I've recently received a couple of fabric postcards with a neat stamp on the back that is like the old fashioned postcard message on the once-upon-a-time penny post cards. I might mention that one amazing correspondent sent me a two cent postcard recently -- with the other 40 cents added. She must have found it at a flea market. I DO remember both the penny and two cent postcard. Sometimes I think I have a century's worth of memories stored in that pound or two of gray matter.
I think I'll venture into that very dangerous [to the pocketbook] store downtown that sells all kinds of scrapbooking supplies including many stamps, and see if they have the stamp. I'll try to put blinders on so I don't get too distracted by the beautiful papers and other supplies there. I do not need a new craft so I stay out of that store as well as out of the very neat bead store that's also on the main street. It's always been hard to be a Gemini, I am so distractable and want to try so many things. Time just doesn't allow it. Alas!

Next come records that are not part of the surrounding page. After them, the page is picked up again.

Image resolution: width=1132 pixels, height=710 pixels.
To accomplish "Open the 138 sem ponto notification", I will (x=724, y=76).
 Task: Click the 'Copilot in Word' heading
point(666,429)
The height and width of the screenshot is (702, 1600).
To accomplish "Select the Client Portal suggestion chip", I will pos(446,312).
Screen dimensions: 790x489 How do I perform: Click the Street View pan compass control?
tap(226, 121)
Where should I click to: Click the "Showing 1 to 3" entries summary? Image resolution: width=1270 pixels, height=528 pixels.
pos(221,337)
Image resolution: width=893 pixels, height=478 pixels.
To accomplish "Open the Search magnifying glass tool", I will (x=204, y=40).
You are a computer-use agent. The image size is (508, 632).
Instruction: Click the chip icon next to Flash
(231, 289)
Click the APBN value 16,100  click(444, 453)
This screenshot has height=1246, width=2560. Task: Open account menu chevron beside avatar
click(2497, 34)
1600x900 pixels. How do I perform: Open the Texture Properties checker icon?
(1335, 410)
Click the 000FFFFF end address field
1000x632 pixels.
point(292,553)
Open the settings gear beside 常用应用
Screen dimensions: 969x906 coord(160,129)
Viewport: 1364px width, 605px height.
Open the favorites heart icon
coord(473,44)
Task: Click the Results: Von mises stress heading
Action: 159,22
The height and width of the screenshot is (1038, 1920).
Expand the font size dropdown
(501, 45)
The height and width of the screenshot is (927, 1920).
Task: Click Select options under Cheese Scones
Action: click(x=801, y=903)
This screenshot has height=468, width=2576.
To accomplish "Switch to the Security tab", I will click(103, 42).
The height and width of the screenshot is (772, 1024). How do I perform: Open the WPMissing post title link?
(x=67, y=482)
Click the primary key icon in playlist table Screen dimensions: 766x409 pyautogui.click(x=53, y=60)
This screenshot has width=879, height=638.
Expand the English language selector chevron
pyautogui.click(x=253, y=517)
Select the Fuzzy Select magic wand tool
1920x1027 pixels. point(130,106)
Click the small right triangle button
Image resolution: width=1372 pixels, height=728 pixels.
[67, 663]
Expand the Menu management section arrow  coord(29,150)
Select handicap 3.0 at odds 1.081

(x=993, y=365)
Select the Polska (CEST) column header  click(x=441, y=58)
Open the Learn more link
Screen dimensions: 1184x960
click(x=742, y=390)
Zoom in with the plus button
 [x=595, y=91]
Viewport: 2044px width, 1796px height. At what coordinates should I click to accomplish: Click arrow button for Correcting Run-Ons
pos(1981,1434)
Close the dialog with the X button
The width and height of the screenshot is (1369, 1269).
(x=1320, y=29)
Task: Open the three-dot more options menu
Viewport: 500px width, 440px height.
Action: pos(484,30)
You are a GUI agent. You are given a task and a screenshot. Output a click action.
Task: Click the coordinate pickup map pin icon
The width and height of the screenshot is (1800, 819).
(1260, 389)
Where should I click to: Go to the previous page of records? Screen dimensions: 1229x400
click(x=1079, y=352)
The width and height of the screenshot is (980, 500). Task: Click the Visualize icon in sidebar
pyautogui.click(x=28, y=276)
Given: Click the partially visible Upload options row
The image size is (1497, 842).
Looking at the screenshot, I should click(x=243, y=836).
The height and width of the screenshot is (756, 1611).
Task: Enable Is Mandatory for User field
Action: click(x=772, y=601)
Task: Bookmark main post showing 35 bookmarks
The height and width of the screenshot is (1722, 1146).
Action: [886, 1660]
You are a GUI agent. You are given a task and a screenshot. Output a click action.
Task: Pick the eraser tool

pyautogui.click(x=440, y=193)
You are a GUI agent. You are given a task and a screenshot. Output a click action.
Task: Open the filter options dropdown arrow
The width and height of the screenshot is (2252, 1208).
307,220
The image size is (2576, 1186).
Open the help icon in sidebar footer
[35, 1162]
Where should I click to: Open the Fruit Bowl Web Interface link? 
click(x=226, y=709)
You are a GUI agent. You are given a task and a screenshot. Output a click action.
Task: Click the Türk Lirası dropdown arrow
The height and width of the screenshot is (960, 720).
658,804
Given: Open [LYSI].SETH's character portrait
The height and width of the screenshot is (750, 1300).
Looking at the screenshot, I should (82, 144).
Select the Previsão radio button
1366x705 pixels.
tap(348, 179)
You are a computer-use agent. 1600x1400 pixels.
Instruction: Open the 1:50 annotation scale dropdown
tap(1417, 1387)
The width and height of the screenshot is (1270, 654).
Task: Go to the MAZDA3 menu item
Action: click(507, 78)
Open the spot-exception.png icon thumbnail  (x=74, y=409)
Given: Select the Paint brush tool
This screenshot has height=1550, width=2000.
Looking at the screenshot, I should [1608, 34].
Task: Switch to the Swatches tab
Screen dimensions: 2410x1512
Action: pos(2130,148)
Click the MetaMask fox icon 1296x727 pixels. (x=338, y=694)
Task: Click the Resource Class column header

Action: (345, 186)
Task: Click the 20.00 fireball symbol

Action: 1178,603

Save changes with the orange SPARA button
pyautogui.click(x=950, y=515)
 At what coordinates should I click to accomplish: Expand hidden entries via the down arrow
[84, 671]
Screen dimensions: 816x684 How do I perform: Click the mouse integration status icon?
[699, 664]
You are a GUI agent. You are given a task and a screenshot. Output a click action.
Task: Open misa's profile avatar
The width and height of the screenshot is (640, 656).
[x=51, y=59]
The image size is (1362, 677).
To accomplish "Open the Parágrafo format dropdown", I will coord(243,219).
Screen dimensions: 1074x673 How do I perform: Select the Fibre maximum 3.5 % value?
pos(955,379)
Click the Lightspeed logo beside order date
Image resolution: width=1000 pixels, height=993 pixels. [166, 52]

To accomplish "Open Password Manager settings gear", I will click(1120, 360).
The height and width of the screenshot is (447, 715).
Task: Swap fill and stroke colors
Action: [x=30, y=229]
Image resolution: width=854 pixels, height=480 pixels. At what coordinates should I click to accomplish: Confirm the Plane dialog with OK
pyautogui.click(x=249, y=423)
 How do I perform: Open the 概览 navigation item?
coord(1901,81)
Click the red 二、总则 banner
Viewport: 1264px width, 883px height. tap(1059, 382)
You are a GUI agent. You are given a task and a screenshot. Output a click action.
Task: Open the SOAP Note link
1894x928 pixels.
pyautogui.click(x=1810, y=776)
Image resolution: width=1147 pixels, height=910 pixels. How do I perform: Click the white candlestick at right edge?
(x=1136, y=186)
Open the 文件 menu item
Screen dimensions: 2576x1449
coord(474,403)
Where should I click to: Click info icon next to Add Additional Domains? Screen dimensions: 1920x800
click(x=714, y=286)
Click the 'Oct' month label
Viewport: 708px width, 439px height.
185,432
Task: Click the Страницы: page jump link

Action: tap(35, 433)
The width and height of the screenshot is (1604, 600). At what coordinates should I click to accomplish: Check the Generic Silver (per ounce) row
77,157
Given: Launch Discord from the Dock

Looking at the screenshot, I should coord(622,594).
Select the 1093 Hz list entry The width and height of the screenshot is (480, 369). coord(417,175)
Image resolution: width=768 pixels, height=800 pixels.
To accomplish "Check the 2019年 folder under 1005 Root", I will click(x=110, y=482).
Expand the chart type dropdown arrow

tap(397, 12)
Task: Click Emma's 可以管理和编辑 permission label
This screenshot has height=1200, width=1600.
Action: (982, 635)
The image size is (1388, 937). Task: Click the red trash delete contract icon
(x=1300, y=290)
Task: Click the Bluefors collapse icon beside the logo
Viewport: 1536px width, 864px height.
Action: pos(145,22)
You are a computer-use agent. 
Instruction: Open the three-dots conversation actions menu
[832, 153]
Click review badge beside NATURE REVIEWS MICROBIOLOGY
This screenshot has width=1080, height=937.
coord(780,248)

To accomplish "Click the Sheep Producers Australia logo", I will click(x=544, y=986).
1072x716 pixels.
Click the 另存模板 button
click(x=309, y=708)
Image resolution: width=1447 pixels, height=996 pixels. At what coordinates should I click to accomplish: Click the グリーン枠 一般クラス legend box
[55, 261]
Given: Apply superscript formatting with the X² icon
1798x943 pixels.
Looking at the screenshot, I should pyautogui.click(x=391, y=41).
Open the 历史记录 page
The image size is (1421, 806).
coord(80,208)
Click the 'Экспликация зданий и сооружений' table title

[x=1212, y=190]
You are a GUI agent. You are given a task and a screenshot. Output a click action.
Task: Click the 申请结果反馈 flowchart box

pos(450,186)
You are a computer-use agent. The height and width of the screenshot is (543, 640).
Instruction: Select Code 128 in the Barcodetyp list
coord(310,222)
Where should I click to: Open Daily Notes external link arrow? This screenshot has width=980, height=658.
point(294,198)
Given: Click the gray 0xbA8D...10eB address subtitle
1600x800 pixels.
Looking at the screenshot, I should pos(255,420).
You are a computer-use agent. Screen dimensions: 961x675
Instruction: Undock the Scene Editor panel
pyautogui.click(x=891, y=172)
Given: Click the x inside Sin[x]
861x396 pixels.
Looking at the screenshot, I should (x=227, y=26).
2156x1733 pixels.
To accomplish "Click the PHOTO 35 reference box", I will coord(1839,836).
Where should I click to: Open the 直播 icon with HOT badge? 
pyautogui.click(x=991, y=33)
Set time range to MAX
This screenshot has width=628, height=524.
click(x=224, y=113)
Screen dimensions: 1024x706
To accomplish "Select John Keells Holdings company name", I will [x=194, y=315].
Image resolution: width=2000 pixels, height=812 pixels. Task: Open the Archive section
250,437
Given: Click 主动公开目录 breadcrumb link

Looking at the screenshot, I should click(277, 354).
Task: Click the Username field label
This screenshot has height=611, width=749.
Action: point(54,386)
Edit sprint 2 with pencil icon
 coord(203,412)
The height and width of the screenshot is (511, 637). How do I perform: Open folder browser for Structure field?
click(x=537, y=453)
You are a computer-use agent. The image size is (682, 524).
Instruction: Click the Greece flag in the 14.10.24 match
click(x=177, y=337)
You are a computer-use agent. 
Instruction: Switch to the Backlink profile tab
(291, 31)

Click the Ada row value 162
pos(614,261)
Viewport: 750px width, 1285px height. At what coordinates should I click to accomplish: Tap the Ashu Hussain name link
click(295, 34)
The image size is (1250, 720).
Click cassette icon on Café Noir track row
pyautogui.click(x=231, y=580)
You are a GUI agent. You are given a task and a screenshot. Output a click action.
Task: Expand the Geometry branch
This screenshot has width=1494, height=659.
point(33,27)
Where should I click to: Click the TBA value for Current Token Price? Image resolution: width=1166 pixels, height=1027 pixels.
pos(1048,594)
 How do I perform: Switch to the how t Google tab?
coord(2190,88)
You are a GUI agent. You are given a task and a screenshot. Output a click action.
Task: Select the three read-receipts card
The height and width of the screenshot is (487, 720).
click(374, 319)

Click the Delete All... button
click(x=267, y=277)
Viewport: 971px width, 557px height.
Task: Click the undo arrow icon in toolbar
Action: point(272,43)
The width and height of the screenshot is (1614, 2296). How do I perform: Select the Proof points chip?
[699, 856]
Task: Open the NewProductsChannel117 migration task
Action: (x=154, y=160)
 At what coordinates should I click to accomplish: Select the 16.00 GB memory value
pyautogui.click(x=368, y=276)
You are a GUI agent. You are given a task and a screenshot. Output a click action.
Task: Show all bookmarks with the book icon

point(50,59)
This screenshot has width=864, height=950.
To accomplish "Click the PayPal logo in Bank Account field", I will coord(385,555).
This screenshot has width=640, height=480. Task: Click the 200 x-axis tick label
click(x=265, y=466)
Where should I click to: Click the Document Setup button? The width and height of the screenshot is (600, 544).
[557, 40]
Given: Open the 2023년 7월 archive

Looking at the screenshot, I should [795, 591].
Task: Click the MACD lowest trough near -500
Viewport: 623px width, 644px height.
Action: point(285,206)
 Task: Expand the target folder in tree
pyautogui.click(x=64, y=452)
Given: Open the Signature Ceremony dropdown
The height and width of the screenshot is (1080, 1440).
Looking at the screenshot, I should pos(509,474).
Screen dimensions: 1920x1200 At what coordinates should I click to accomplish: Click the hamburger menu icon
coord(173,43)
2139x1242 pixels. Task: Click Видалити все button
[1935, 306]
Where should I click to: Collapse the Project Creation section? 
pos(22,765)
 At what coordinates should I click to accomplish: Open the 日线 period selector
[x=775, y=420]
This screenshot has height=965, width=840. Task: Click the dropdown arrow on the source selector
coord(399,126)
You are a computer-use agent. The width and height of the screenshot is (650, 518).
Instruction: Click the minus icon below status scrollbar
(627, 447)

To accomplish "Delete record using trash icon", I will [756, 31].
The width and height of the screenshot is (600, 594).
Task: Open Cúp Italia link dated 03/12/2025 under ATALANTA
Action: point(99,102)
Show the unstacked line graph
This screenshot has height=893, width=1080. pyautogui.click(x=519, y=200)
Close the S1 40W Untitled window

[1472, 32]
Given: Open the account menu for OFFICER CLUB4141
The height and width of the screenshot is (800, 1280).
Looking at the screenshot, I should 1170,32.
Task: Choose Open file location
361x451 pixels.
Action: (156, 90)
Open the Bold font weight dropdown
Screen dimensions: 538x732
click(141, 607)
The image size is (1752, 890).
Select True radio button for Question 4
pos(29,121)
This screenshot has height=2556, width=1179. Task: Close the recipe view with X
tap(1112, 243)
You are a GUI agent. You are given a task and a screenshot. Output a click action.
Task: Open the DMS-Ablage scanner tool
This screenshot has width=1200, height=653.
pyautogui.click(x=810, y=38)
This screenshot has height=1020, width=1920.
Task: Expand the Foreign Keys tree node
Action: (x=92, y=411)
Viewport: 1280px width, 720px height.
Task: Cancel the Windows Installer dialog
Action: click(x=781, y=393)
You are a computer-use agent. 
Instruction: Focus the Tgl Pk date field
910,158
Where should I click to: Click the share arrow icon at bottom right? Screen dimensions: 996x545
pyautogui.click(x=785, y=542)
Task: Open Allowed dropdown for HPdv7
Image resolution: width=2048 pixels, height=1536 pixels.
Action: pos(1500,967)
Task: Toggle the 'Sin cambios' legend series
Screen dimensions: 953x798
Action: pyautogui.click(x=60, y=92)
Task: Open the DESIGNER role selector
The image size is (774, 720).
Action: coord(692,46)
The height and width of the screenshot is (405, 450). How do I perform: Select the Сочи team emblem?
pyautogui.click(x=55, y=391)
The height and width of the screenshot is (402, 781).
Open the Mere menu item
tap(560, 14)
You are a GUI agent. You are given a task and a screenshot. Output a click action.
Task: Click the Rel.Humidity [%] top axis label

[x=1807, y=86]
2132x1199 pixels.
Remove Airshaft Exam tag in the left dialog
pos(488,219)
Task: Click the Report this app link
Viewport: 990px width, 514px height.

This strip quilt was made using drier sheet as the foundation. This quick and easy method is always fun because I can choose exactly which piece comes next but will always be surprised when I put several together and see the patterns formed.
The mid-70s are a surprise! Part of me remains in the 50s -- age, I mean, not decade of 20th century. It's a joy ride, new experiences land in my lap and I've become a better quilter, poet, writer than I expected. It's a rich life for a person never rich financially. Hey, this is what the mid-70s are like!